Back-of-Envelope Estimation Cheatsheet
Quick reference for system design interview calculations. Memorize these numbers!
🔢 Power of 2 & Units
| Power | Exact Value | Approx | Bytes | Example |
|---|---|---|---|---|
| 10 | 1,024 | 1 thousand | 1 KB | Small text file |
| 20 | 1,048,576 | 1 million | 1 MB | Photo |
| 30 | 1,073,741,824 | 1 billion | 1 GB | Movie |
| 40 | 1,099,511,627,776 | 1 trillion | 1 TB | Data warehouse |
| 50 | 1,125,899,906,842,624 | 1 quadrillion | 1 PB | Large datacenter |
Quick conversions:
- 1 byte = 8 bits
- 1 KB = 1,000 bytes (or 1,024 for precise)
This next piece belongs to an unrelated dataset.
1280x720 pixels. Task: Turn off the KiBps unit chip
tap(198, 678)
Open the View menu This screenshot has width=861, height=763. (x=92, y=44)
- 1 MB = 1,000 KB = 1,000,000 bytes
- 1 GB = 1,000 MB = 1,000,000,000 bytes (1 billion)
- 1 TB = 1,000 GB = 1,000,000,000,000 bytes (1 trillion)
- 1 PB = 1,000 TB
Tip: For quick math, use 1000 instead of 1024. Close enough for interviews!
⏱️ Latency Numbers (2024)
| Operation | Latency | Comparison |
|---|---|---|
| L1 cache reference | 0.5 ns | |
| L2 cache reference | 7 ns | 14x L1 cache |
| Main memory reference | 100 ns | 20x L2 cache |
| Send 1KB over 1 Gbps network | 10 μs (10,000 ns) | |
| Read 1 MB sequentially from memory | 250 μs | |
| Round trip within datacenter | 500 μs (0.5 ms) | |
| Read 1 MB sequentially from SSD | 1 ms | 4x memory |
| Disk seek | 10 ms | 20x SSD |
| Read 1 MB sequentially from disk | 30 ms | 30x SSD |
| Send packet CA→Netherlands→CA | 150 ms |
Key Takeaways:
- Memory is fast: ~100 ns
- SSD is okay: ~1 ms for 1 MB
- Disk is slow: ~10-30 ms
- Network within datacenter: ~0.5 ms RTT
- Cross-continent: ~150 ms
Mnemonic: “My Silly Dog Needs Treats”
- Memory (100 ns)
- SSD (1 ms)
- Disk (10 ms)
- Network datacenter (0.5 ms)
- Transcontinental (150 ms)
📊 Common System Numbers
Availability
| Availability | Downtime/Year | Downtime/Month | Downtime/Week | Downtime/Day |
|---|---|---|---|---|
| 99% (two nines) | 3.65 days | 7.2 hours | 1.68 hours | 14.4 min |
| 99.9% (three nines) | 8.7 hours | 43.8 min | 10.1 min | 1.44 min |
| 99.99% (four nines) | 52.6 min | 4.38 min | 1.01 min | 8.64 sec |
| 99.999% (five nines) | 5.26 min | 26.3 sec | 6.05 sec | 864 ms |
Quick formula:
Downtime/year = (1 - availability) × 365 days × 24 hours
Example: 99.9% = 0.001 × 365 × 24 = 8.76 hours/year
QPS (Queries Per Second)
Conversion factors:
- 1 day = 24 hours = 86,400 seconds ≈ 100K seconds (easy math!)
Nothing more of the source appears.